То, как она это сказала, и эта ее пауза прозвучали для него небесной музыкой.
– Ты что, свою картину украл?
– Ну да, в этом роде...
– Тебе ее отдали?
– Угу, теперь вот хожу с ней, не знаю куда деть. Метр семьдесят на метр сорок.
– Сдай в багажное отделение.
– Там не принимают. Говорят, художественная ценность.
– Ох уж и ценность...
– Ну да, – сказал он, – сам не ожидал.
Он слышал ее улыбку и улыбался в ответ. И за это мгновенье он готов был пожертвовать всем своим несчастным творчеством.
– Ну ладно, – поколебавшись, сказала она. – Привози. За хранение ничего не возьму.
И он полетел к ней.
– Здравствуй, – сказала она, открыв дверь, и тут же нахмурилась, поскольку никакого крупногабаритного предмета в его руках не наблюдалось. Он молча протянул ей рулончик с ее лицом.
– Что это? – спросила она, не желая брать сверток.
– Посмотри...
– Что это? – повторила она, помрачнев.
– Твой портрет, – сказал он, продолжая стоять в дверях. Чувствуя, что опять пошло не туда, он развернул трофей:
– Я его вырезал. Иначе не получалось.
Она посмотрела на свой портрет, потом подняла глаза на Кашина. В них была вина:
– Ну, ничего, потом ты его пришьешь на место.
– Зачем пришьешь, – сказал он, вспомнив про мусоропровод, тут же, на лестничной площадке. Подошел, открыл крышку и кинул туда портрет. Было слышно, как холстик прошелестел вниз по трубе.
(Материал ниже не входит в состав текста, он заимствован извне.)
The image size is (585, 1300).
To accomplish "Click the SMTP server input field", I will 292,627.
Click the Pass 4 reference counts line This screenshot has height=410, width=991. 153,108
Теперь уже окончательно. Никаких компромиссов между обеими его музами.
Иветта внимательно посмотрела на Кашина, ища в его лице следы сожаления, – он же браво улыбался.
– Что ж, проходи, Герострат, – сказала она.
Полпервого Иветта засобиралась на дежурство, и Кашин вызвался ее сопровождать. Она не возражала.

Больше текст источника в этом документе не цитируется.